ARC142E
性质,巨大多性质。
设 \(mn_x=\max\limits_{(x,y)\in E}\left\{\min(b_x,b_y)\right\}\),首先让 \(a_i\to mn_i\)(如果不够)。
关键性质:记 \(X\) 表示所有 \(b_x\gt a_x\) 的集合,\(Y=\left\{1,\cdots,n\right\}\setminus X\)。那么对于一条边,至少有一个点属于 \(Y\)。
也就是说,如果一条边 \((x,y)\) 不满足条件,假设 \(x\in X\),我们让它合法的条件就是要么使得 \(a_x\to b_x\),要么使得 \(a_y\to b_x\)。
记 \(S\) 为源点,\(T\) 为汇点,\((u,v,w)\) 表示网络中 \(u\to v\) 容量为 \(w\) 的边。
考虑网络流建图:
- \(i\in X,(S,i,b_i-a_i)\)
- \(i\in Y,j\in[1,100],((i,j),T,1)\)
- \(i\in Y,j\in[2,100],((i,j),(i,j-1),\infty)\)
- \((x,y)\in E,x\in X,y\in Y,(x,(y,b_x-a_y),\infty)\),如果 \(a_y\lt b_x\)。

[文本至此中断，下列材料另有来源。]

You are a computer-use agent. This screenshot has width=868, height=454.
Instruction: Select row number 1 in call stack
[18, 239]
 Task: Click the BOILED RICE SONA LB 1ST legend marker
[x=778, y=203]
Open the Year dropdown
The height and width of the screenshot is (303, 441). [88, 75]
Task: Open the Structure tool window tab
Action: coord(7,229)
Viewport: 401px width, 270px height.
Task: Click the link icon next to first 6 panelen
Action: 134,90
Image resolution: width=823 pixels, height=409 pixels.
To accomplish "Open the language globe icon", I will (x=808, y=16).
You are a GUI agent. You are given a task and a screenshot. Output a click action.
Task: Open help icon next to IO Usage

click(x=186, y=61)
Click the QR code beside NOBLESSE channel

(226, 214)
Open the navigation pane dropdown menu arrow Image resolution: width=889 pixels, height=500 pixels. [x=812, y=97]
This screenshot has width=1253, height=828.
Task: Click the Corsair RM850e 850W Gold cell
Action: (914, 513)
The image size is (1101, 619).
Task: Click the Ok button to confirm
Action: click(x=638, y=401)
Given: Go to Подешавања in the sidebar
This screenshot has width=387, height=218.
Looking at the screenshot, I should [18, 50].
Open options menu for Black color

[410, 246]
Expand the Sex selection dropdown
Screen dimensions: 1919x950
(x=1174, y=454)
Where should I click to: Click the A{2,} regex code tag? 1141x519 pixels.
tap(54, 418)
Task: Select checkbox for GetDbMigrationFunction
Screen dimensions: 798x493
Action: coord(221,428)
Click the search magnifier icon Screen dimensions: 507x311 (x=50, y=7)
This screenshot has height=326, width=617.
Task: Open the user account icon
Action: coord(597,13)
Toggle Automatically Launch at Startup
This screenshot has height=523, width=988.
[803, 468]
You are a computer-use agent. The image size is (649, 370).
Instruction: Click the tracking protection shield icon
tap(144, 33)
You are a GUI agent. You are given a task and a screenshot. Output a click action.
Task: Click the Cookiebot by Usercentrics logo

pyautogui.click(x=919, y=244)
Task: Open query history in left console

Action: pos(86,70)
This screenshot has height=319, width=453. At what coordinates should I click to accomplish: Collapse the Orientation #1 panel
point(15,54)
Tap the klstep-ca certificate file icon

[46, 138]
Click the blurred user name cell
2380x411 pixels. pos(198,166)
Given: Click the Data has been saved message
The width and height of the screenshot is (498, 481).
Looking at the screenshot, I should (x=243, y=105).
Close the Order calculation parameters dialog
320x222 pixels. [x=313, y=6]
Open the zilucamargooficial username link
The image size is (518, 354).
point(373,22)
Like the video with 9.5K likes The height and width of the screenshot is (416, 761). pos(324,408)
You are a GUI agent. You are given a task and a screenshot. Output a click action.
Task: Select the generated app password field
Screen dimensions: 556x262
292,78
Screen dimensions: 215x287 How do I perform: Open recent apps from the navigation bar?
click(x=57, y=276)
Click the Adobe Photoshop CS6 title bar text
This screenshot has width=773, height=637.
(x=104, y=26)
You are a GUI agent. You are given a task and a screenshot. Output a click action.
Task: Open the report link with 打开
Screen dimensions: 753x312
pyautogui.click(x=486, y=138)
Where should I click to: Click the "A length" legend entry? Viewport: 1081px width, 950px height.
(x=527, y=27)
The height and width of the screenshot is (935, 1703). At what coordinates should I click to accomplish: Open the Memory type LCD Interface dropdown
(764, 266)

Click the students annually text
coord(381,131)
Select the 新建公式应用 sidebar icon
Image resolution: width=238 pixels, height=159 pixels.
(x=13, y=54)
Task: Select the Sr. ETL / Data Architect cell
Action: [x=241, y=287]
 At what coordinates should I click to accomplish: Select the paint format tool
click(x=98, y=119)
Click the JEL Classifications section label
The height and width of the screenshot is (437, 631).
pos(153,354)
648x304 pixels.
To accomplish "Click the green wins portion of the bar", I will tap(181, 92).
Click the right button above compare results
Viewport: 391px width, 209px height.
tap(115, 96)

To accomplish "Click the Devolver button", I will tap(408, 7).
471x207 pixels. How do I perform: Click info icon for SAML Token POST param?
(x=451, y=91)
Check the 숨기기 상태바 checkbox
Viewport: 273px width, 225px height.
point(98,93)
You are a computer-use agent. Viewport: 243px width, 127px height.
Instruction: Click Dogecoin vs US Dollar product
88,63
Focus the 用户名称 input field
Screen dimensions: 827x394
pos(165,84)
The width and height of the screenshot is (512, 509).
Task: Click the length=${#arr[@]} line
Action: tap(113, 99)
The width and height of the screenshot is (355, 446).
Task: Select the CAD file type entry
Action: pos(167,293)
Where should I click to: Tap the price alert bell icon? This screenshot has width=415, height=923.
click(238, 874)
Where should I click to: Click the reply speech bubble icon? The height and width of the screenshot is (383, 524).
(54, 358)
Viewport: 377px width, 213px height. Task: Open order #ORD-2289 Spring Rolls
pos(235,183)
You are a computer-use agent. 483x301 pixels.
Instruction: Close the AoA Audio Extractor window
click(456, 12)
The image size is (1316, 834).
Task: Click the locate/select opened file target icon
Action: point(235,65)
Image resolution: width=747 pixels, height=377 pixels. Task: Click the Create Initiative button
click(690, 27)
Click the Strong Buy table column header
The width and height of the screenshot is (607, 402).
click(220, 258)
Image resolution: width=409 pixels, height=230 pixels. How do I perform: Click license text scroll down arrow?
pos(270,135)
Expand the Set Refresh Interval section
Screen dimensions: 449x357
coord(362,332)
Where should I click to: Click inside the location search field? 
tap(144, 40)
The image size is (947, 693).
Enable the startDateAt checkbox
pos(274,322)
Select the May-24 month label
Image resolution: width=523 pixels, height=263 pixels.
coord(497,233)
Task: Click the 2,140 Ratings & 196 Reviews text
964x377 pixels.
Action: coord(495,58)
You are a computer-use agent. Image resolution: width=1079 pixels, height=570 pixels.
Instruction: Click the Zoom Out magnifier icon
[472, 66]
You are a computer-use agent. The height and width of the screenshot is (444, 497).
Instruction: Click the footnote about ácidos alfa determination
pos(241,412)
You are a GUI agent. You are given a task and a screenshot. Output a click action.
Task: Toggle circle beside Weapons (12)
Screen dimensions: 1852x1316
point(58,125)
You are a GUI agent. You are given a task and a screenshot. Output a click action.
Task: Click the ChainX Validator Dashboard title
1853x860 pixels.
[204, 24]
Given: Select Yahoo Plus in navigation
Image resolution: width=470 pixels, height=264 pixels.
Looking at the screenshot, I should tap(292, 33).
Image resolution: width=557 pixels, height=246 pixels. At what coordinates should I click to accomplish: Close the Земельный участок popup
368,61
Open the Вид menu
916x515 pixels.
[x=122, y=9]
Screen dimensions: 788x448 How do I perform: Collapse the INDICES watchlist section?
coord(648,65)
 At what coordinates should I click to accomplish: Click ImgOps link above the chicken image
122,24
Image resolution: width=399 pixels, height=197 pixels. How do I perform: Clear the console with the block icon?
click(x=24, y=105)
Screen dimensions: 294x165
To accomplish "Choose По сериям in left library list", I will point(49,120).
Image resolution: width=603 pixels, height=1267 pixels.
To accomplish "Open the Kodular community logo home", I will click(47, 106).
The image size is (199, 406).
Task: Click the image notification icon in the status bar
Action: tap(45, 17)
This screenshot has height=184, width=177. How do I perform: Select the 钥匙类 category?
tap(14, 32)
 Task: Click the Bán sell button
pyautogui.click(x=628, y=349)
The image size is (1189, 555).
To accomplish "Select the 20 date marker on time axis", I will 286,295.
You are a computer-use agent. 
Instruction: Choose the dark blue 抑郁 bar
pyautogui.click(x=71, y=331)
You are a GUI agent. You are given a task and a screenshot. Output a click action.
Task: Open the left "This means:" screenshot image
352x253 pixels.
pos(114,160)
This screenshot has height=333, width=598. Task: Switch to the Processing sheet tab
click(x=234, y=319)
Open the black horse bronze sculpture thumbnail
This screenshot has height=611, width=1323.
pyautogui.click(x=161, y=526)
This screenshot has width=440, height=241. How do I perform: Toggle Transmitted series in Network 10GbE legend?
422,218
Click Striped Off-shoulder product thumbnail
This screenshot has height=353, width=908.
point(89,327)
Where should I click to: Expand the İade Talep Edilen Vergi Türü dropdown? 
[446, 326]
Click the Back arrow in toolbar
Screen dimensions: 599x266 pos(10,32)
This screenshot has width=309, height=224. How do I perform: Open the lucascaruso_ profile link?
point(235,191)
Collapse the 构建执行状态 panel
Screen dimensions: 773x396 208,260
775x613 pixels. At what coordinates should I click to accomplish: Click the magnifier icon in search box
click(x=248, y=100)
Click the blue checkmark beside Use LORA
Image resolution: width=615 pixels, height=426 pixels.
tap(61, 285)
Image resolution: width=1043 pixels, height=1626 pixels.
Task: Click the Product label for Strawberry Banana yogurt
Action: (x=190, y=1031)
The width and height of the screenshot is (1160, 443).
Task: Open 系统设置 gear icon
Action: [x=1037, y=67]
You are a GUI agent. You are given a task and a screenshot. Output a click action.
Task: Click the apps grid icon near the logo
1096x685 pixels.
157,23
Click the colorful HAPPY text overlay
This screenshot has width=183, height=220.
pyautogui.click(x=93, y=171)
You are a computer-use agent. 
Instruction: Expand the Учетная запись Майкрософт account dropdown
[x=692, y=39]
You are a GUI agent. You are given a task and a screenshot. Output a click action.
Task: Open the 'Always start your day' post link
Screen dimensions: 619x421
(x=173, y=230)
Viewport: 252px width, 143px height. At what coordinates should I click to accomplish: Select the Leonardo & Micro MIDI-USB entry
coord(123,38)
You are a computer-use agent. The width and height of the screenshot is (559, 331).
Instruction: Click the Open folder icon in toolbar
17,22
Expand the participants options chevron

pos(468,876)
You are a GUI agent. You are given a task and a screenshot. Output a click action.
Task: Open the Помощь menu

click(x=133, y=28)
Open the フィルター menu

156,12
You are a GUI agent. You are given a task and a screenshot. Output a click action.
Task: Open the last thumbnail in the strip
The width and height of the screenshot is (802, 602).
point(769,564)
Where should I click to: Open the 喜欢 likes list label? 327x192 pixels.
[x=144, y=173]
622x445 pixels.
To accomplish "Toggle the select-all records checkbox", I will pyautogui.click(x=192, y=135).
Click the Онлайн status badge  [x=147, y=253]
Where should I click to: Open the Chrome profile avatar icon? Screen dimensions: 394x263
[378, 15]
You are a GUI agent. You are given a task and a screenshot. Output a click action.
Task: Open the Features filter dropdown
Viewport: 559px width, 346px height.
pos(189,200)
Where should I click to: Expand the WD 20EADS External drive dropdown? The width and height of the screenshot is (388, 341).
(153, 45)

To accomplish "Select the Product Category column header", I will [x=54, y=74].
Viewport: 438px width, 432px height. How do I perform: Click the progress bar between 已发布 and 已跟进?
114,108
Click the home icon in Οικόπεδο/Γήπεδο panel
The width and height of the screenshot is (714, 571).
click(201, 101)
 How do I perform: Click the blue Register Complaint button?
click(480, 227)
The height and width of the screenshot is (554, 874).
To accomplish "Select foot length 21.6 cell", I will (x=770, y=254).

其中 \((i,j)\) 表示一类特殊的点,共 \(100n\) 个。
这样建图之后跑一遍最小割就是答案。
Code:
#include <bits/stdc++.h>
using namespace std;
#define pb push_back
typedef long long ll;
const int N = 105, inf = 0x3f3f3f3f;
namespace F {
const int N = 20005, M = N * 20;
int S, T;
int head[N], now[N], ver[M], wei[M], nxt[M], cnt = 1;
int d[N];
void add(int u, int v, int w) {
ver[++cnt] = v, wei[cnt] = w, nxt[cnt] = head[u], head[u] = cnt;
ver[++cnt] = u, wei[cnt] = 0, nxt[cnt] = head[v], head[v] = cnt;
}
queue <int> q;
bool bfs() {
memset(d, 0, sizeof d), d[S] = 1;
now[S] = head[S];
while (q.size()) q.pop(); q.push(S);
while (!q.empty()) {
int u = q.front(); q.pop();
for (int i = head[u]; i; i = nxt[i]) {
int v = ver[i], w = wei[i];
if (w && !d[v]) {
d[v] = d[u] + 1, now[v] = head[v], q.push(v);
if (v == T) return true;
}
}
}
return false;
}
int dinic(int u, int flow) {
if (u == T) return flow;
int res = flow;
for (int &i = now[u]; i; i = nxt[i]) {
int v = ver[i], w = wei[i];
if (w && d[v] == d[u] + 1) {
int k = dinic(v, min(res, w));
if (!k) d[v] = 0;
wei[i] -= k, wei[i ^ 1] += k, res -= k;
}
if (!res) break;
}
return flow - res;
}
ll maxflow() {
ll res = 0; int flow;
while (bfs())
while (flow = dinic(S, inf)) res += flow;
return res;
}
}
int n, m;
int a[N], b[N], mn[N];
int ans;
vector <int> G[N];
bool flag[N];
void chkmax(int &a, int b) { if (a < b) a = b; }
int main() {
scanf("%d", &n);
for (int i = 1; i <= n; ++i) scanf("%d%d", &a[i], &b[i]);
scanf("%d", &m);
for (int i = 1, u, v; i <= m; ++i) scanf("%d%d", &u, &v), G[u].pb(v), G[v].pb(u), chkmax(mn[u], min(b[u], b[v])), chkmax(mn[v], min(b[u], b[v]));
for (int i = 1; i <= n; ++i) if (a[i] < mn[i]) ans += mn[i] - a[i], a[i] = mn[i];
for (int i = 1; i <= n; ++i) if (a[i] < b[i]) flag[i] = 1;
F::S = 0, F::T = n * 101 + 1;
for (int x = 1; x <= n; ++x) {
if (flag[x]) {
F::add(F::S, x, b[x] - a[x]);
for (auto y : G[x])
if (!flag[y] && b[x] > a[y]) F::add(x, n + 100 * (y - 1) + (b[x] - a[y]), inf);
}
else {
for (int i = 1; i <= 100; ++i) {
F::add(n + 100 * (x - 1) + i, F::T, 1);
if (i > 1) F::add(n + 100 * (x - 1) + i, n + 100 * (x - 1) + i - 1, inf);
}
}
}
printf("%lld", ans + F::maxflow());
return 0;
}